What is required: Determine how many lines in the material below contain the string "under", then state only that count.

Data excerpts:
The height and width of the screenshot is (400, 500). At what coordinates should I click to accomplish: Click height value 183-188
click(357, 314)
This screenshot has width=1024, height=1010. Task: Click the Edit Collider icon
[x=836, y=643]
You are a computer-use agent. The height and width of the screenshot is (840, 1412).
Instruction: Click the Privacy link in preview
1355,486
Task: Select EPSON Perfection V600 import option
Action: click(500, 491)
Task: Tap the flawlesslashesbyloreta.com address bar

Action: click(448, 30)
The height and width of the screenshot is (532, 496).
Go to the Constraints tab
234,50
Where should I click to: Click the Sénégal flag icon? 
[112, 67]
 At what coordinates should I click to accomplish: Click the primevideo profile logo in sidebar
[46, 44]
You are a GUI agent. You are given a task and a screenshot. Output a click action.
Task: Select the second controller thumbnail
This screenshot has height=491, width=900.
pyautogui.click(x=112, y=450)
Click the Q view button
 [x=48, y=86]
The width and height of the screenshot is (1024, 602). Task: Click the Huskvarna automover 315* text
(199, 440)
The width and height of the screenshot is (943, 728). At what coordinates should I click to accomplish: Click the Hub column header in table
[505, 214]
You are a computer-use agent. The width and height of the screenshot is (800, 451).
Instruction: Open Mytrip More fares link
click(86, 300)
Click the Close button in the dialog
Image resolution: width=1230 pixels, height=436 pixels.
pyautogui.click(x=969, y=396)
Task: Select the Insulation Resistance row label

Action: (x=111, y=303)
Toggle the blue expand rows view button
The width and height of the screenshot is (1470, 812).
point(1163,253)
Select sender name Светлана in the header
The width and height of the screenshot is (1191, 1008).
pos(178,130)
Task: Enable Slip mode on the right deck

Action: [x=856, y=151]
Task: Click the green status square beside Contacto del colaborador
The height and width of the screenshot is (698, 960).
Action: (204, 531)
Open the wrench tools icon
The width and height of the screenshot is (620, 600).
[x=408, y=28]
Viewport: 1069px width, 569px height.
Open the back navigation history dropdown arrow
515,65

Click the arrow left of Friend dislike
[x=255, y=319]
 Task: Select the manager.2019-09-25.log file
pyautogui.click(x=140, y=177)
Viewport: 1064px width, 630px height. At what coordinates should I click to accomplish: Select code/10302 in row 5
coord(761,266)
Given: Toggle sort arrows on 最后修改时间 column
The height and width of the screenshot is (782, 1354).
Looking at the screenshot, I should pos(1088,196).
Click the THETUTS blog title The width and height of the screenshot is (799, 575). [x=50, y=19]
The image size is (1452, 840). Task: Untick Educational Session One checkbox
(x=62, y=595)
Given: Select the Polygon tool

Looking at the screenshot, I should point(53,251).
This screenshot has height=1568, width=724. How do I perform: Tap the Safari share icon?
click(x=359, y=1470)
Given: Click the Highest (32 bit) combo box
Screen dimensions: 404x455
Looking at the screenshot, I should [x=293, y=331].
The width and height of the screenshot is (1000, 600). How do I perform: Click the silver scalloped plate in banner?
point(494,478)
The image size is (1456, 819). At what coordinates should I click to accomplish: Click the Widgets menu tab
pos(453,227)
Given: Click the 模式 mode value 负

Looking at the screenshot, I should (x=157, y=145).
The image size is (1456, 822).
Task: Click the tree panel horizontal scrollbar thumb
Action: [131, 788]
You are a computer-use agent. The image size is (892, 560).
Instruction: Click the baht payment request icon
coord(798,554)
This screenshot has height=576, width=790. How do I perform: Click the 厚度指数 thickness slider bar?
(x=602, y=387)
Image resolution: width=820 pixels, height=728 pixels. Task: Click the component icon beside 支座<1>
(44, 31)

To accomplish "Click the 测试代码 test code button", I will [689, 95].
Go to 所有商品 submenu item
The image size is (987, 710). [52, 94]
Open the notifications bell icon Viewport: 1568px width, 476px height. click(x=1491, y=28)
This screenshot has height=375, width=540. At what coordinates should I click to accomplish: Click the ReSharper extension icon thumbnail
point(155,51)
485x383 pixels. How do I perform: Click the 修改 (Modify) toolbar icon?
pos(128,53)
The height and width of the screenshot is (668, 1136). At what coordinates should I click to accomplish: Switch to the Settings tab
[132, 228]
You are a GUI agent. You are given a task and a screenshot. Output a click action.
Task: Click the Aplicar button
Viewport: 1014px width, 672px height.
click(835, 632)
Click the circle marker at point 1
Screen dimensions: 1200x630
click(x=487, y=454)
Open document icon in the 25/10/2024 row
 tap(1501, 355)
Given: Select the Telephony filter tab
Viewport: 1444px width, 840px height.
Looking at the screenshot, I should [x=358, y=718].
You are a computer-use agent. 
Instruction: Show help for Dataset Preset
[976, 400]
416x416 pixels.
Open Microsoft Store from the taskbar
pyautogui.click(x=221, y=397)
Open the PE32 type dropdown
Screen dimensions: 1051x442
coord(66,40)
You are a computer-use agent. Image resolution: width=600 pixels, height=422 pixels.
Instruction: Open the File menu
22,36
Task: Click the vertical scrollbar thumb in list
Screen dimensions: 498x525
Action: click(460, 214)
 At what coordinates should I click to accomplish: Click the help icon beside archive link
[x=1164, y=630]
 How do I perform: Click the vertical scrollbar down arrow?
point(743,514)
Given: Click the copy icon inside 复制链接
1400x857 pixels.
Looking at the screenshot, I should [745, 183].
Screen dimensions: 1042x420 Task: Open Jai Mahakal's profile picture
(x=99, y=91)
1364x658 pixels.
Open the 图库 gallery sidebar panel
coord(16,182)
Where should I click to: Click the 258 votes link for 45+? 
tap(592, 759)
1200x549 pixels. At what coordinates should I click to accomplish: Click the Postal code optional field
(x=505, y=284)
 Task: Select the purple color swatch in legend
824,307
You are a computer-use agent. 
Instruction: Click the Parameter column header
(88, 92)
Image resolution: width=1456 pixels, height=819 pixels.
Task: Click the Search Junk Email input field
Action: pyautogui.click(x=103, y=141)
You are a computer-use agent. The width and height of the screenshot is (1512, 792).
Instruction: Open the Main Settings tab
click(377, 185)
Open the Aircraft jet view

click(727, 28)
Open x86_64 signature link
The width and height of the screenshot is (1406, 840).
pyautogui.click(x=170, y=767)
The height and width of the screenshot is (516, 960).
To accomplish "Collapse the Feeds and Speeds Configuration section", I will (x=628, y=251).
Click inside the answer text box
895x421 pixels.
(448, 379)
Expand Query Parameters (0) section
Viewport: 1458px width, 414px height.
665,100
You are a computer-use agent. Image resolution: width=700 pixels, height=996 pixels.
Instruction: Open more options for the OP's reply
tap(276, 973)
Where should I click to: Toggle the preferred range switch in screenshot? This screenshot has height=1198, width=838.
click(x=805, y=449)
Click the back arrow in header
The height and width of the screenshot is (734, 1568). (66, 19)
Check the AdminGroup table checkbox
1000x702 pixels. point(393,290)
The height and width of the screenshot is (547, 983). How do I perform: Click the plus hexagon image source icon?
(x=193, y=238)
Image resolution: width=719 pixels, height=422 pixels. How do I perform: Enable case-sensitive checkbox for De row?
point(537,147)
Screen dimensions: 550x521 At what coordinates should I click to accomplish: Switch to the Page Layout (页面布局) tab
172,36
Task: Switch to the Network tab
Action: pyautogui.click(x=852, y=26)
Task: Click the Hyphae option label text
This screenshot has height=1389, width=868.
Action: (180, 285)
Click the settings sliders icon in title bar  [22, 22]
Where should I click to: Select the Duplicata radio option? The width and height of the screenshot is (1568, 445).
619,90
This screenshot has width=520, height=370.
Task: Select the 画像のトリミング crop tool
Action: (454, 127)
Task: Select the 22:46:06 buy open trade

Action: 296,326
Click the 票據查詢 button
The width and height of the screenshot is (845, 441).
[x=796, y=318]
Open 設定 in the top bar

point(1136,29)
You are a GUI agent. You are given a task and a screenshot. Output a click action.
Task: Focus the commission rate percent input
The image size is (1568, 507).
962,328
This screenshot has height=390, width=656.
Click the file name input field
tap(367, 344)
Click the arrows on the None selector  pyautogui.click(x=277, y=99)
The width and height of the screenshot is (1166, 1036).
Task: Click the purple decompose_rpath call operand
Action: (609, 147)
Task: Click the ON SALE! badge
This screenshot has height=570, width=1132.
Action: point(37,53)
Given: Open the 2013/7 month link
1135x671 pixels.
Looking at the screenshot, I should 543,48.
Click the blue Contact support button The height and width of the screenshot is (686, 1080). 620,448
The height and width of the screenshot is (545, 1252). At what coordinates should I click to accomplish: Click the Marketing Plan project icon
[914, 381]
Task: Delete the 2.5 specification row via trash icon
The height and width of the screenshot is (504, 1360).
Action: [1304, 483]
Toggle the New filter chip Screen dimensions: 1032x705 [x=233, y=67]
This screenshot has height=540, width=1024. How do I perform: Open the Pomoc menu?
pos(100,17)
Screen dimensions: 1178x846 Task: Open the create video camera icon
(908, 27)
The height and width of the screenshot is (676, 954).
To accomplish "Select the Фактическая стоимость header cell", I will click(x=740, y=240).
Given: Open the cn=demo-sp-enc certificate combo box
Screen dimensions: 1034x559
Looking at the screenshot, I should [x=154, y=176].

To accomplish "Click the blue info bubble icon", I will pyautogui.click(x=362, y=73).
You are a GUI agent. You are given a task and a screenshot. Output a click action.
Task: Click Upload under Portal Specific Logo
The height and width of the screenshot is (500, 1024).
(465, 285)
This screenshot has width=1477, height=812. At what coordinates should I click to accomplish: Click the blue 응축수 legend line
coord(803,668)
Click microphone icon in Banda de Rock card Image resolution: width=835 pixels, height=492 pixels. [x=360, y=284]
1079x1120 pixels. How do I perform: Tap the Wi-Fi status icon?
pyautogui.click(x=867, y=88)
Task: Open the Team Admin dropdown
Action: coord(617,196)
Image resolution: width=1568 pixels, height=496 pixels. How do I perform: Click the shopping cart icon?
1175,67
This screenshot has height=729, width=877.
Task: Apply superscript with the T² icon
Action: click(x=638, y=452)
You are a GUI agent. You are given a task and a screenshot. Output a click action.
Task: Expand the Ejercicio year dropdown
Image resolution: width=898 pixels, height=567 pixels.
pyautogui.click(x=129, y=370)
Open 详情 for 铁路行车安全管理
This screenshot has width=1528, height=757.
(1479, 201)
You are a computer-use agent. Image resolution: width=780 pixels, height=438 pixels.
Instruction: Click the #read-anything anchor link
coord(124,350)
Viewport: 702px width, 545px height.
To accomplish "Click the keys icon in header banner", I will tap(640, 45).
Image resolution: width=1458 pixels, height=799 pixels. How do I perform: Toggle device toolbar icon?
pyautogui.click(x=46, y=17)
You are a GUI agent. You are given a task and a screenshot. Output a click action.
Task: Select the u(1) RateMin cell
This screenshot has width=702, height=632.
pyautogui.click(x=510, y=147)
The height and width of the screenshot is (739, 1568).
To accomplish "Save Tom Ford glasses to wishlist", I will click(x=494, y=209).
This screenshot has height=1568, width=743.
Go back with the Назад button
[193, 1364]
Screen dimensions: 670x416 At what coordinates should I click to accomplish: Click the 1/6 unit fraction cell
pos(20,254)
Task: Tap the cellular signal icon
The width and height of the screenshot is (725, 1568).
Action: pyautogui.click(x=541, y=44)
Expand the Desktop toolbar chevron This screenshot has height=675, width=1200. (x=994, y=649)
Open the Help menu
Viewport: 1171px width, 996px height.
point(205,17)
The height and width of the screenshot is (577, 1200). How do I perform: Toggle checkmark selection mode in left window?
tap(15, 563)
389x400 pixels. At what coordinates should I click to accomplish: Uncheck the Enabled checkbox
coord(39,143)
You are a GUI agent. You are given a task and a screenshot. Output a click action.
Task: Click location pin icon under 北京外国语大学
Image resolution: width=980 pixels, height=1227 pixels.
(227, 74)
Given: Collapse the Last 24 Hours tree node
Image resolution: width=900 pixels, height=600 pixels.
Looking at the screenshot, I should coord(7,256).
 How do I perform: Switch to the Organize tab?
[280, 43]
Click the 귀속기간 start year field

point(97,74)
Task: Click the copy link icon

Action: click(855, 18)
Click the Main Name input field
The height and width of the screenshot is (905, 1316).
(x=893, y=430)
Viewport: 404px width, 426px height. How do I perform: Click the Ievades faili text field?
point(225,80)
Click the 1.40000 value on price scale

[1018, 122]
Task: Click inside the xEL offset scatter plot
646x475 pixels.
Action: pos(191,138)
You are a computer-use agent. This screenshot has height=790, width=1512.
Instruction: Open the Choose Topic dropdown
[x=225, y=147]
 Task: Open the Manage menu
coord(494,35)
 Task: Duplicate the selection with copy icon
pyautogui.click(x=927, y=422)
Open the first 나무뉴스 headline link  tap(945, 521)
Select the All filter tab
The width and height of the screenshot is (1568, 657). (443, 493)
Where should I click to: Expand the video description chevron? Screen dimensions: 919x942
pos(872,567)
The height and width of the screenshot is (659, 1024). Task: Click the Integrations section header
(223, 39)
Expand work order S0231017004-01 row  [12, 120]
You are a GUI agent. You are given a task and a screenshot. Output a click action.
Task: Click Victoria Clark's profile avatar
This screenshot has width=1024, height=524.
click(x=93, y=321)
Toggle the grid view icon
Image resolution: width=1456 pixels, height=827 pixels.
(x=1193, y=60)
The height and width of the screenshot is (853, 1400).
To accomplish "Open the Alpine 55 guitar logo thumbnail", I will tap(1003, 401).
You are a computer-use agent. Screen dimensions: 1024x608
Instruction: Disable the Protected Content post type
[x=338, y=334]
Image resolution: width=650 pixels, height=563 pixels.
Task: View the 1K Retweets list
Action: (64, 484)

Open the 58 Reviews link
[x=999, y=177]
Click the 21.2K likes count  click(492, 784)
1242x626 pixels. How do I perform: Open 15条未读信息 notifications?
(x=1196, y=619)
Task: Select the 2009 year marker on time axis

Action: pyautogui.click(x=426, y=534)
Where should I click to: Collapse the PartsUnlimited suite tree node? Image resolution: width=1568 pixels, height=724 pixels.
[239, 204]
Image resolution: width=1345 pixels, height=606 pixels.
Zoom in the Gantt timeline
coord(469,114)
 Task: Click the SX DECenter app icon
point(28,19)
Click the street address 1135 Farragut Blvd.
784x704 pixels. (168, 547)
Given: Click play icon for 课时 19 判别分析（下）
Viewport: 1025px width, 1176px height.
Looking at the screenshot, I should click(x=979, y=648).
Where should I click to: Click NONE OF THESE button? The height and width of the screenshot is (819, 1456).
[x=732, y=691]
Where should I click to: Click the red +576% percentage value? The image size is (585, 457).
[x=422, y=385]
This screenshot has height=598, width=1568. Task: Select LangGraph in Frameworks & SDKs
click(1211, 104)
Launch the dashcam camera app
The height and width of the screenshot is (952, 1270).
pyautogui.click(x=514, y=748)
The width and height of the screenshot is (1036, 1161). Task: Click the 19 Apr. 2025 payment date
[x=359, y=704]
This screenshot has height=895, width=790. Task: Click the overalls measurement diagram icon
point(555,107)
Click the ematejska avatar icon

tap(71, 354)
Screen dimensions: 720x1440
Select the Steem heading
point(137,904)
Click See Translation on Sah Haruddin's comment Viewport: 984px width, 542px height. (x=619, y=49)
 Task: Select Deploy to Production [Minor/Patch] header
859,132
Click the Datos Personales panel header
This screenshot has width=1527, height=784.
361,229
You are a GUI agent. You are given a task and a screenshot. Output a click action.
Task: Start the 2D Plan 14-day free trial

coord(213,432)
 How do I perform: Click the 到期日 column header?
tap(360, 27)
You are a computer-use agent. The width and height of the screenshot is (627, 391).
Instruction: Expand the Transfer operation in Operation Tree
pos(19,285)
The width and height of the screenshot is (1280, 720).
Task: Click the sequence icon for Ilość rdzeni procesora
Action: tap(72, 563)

Finished exercise: 2